I've tried approaches such as using glOrthoof() to remap OpenGL's coordinates into easy to work with device screen coordinates:
gl.glViewport(0, 0, width, height);
// Select the projection matrix
gl.glMatrixMode(GL10.GL_PROJECTION);
// Reset the projection matrix
gl.glLoadIdentity();
// Calculate the aspect ratio of the window
GLU.gluPerspective(gl, 45.0f,(float) width / (float) height,0.1f, 100.0f);
gl.glOrthof(0.0f,width,height, 0.0f, -1.0f, 5.0f);
// Select the modelview matrix
gl.glMatrixMode(GL10.GL_MODELVIEW);
// Reset the modelview matrix
gl.glLoadIdentity();
but when I do my rectangle dissapears completely.
You certainly don't want to use a perspective projection for 2D graphics. That just doesn't make much sense. A perspective projection is for... well, creating a perspective projection, which is only useful if your objects are actually placed in 3D space.
Even worse, you have two calls to set up a perspective matrix:
GLU.gluPerspective(gl, 45.0f,(float) width / (float) height,0.1f, 100.0f);
gl.glOrthof(0.0f,width,height, 0.0f, -1.0f, 5.0f);
While that's legal, it rarely makes sense. What essentially happens if you do this is that both projections are applied in succession. So the first thing to do is get rid of the gluPerspective() call.
To place your 6 rectangles, you have a few options. Almost the easiest one is to not apply any transformations at all. This means that you will specify your input coordinates in normalized device coordinates (aka NDC), which is a range of [-1.0, 1.0] in both the x- and y-direction. So for 6 rectangles rendered side by side, you would use a y-range of [-1.0, 1.0] for all the rectangles, and an x-range of [-1.0, -2.0/3.0] for the first, [-2.0/3.0, -1.0/3.0] for the second, etc.
Another option is that you use an orthographic projection that makes specifying the rectangles even more convenient. For example, a range of [0.0, 6.0] for x and [0.0, 1.0] for y would make it particularly easy:
gl.glOrthof(0.0f, 6.0f, 0.0f, 1.0f, -1.0f, 1.0f);
Then all rectangles have a y-range of [0.0, 1.0], the first rectangle has a x-range of [0.0, 1.0], the second rectangle [1.0, 2.0], etc.
BTW, if you're just starting with OpenGL, I would pass on ES 1.x, and directly learn ES 2.0. ES 1.x is a legacy API at this point, and I wouldn't use it for any new development.
Would there be a performance increase if my app was to modifying the objects vertices instead of using glTranslatef?
The vertices of the NPC object are set as the following; this allows them to be 1/10th of the screen width because of a previous call to gl.glScalef()

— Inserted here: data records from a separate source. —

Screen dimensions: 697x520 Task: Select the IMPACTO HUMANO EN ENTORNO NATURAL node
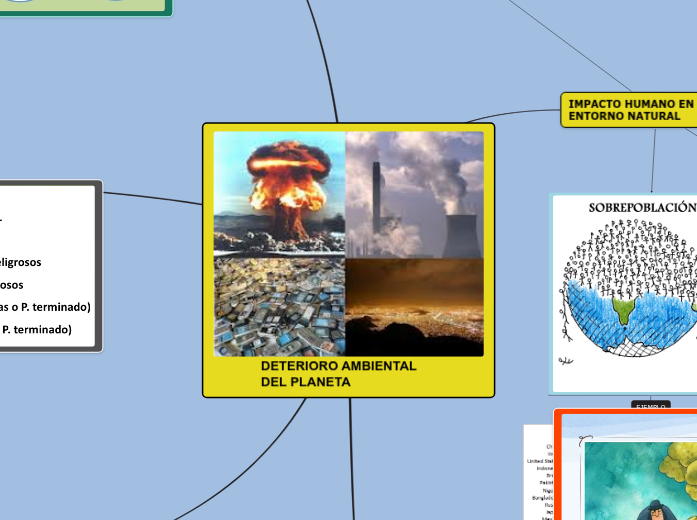click(630, 110)
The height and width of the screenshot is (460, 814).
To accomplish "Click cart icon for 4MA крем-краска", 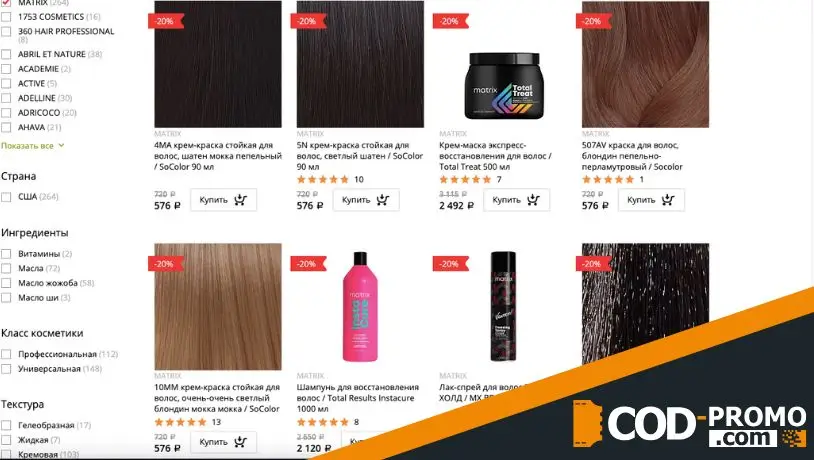I will [x=240, y=200].
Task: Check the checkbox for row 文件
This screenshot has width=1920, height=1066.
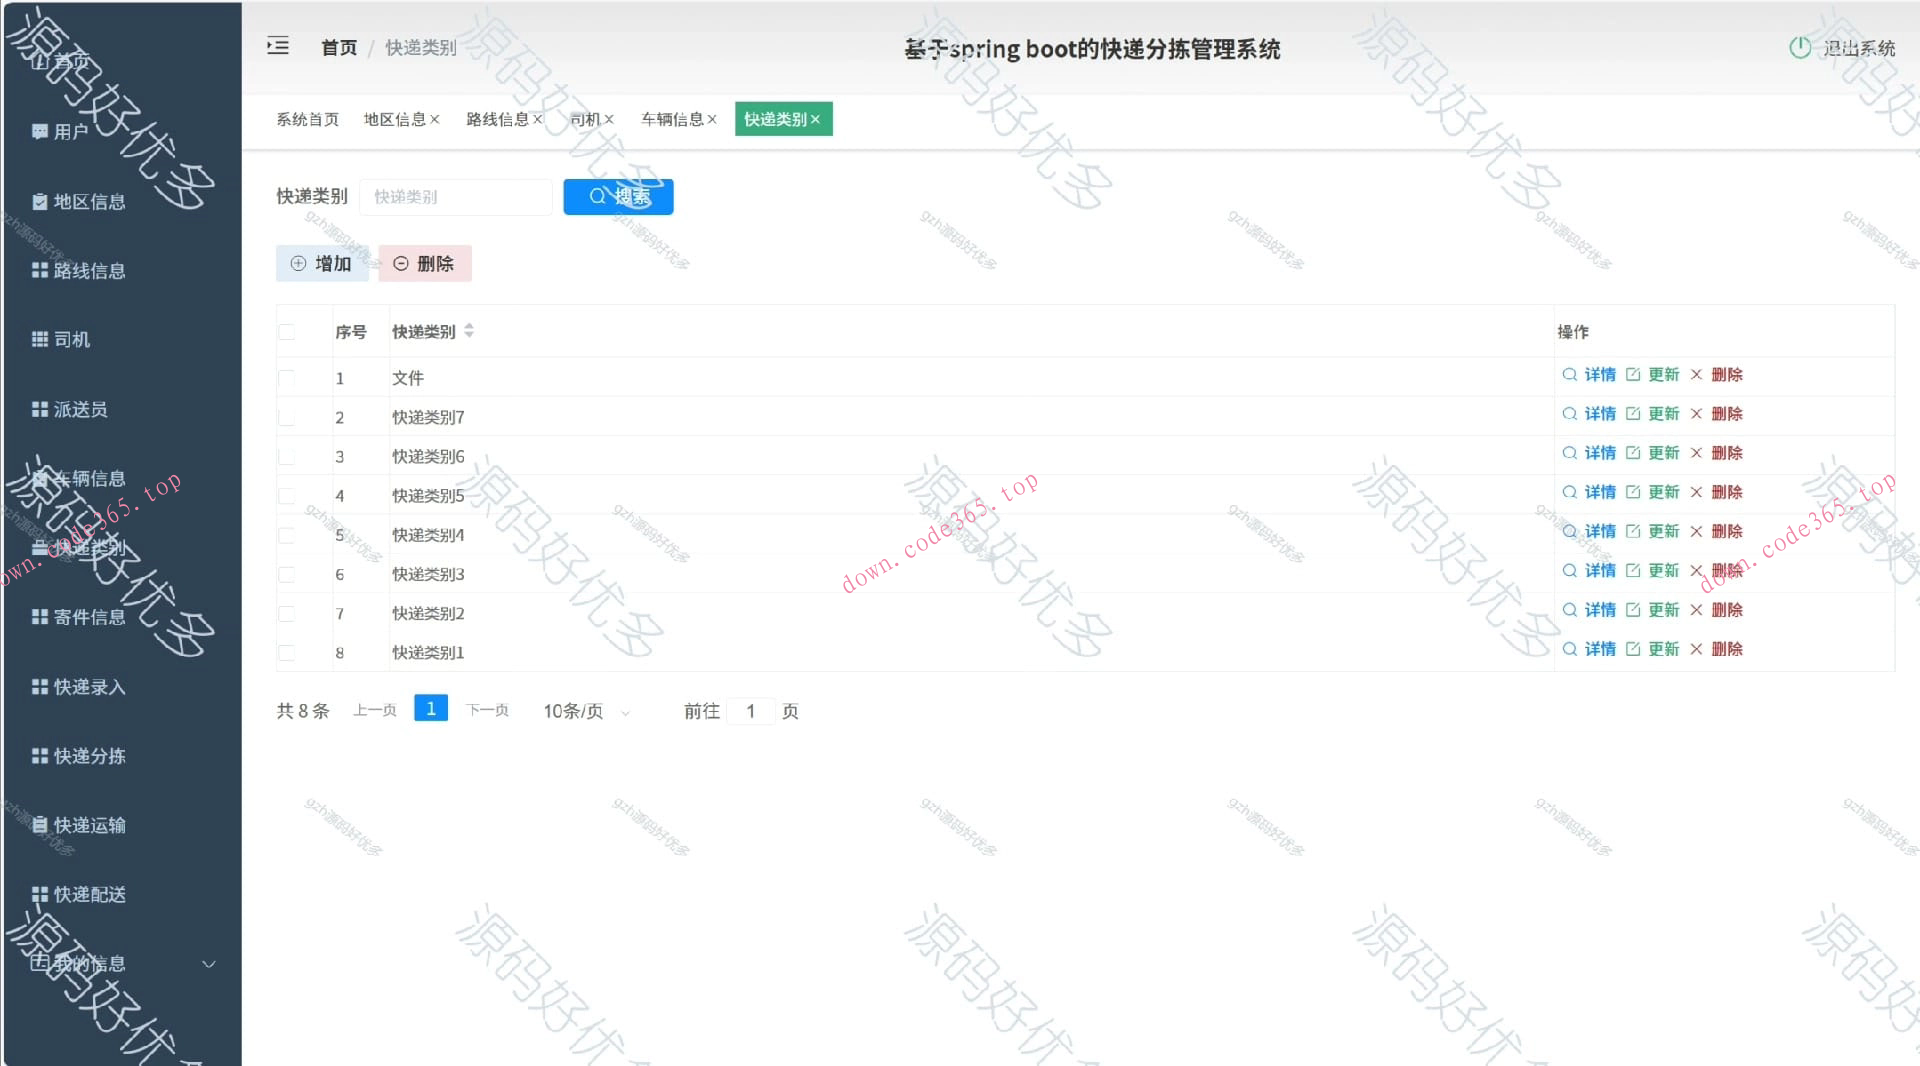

protected float[] vertices = {
0f, 0f, -1f, //Bottom Left
1f, 0f, -1f, //Bottom Right
0f, 1f, -1f, //Top Left
1f, 1f, -1f //Top Right
};
At the moment I have a collection of NPC objects which are drawn on the screen, when they move the X and Y values are updated, which my onDraw accesses to draw the NPCs in the correct place.
onDraw(GL10 gl){
for(int i=0; i<npcs.size(); i++){
NPC npc = npcs.get(i);
npc.move();
translate(npc.x, npc.y);
npc.draw(gl);
}
}
translate(x,y) - pushes and pops the matrix while calling the method gl.glTranslatef() making calculations in relation to the screen size and ratio
npc.draw(gl) - enables client state and draws arrays
Would there be an increase in performance if the move function changed the vertices and of the NPC object? for example;
move(){
// ... do normal movement calculations
float[] vewVertices = {
x, y, 0f,
x+npc.width, y, z,
x, y+npc.height, z,
x+npc.width, y+npc.height, z
}
vertexBuffer.put(newVertices);
vertexBuffer.position(0);
}
I am about to create a short test to see if I can see any performance increase, but I wanted to ask if anyone had any previous experience with this.
The best way is simply to use the translate function since a transformation of the model view matrix during a translation consists in the manipulation of 3 float values while a change in the vertices information is directly proportional to the number of vertices you have.
With all the due respect, the way you proposed is very inconvenient and you should stick to matrix manipulation in place of vertices manipulation.
You can refer to this document for more information about matrix changes during translation operations:
http://www.songho.ca/opengl/gl_transform.html
Cheers
Maurizio
After creating a test state in my current Open GL app there seems to be no performance increase when changing the vertices directly, over using gl.glTranslatef()
Like Maurizio Benedetti pointed out, you will start to see a difference only when your vertex count is sufficiently large.
I am trying to understand the basic concepts around the co-ordinates system in OpenGL so I have been making a test application from guides online.
Presently I have drawn a simple Square to the screen, using simple Co-ordinates of:
-1.0f, 1.0f, 0.0f, // 0, Top Left
-1.0f, -1.0f, 0.0f, // 1, Bottom Left
1.0f, -1.0f, 0.0f, // 2, Bottom Right
1.0f, 1.0f, 0.0f, // 3, Top Right
In my application I run the following code:
GLU.gluPerspective(gl, 45.0f, (float) width / (float) height, 0.1f, 100.0f);
My basic understanding here is that the code is setting the viewing port angle to 45 degrees and the width to height ratio of the window size.
Another thing I am doing is setting the viewing position as -4 units on the Z axis:gl.glTranslatef(0, 0, -4);
This is what the result looks like in Landscape...
And in Portrait...
My questions are:
How does the co-ordinate system work, how many Pixels does one unit represent? How does changing the orientation and width to height ratio effect the equation?
If I wanted to draw a square the size of the screen, with a View Port of 45 degrees and a Viewing position of z-4... how does one figure out the required width and height in units?
I'll try to answer the best I can.
There wouldn't be any reason to change the width to height ratio or 45 degree angle. Doing it the way you have it keeps the things from being stretched horizontally or vertically in an unusual way. Because you are using a perspective view, you have 3D space with depth as apposed to an Orthographic view where there is no depth. In doing glTranslatef(0,0,-4) what you've actually done is changed the MODELVIEW Matix, moving it 4 in the negative z direction, presumably before actually drawing the square. By default, the "camera" is sitting at 0,0,0 with Y (up) as the upward direction.
You may be able to translate 3D space to pixels, but with a Perspective view type, I'm not at all sure you'd really want or need to. A 2D Orthographic view would be a different story, though, as many people use OpenGL for 2D games as well. Wanting a square exactly the size of the screen, Orthographic is probably the way to go, and you should be able to with a few Google searches be able to figure out your pixel density to 2d space comparison.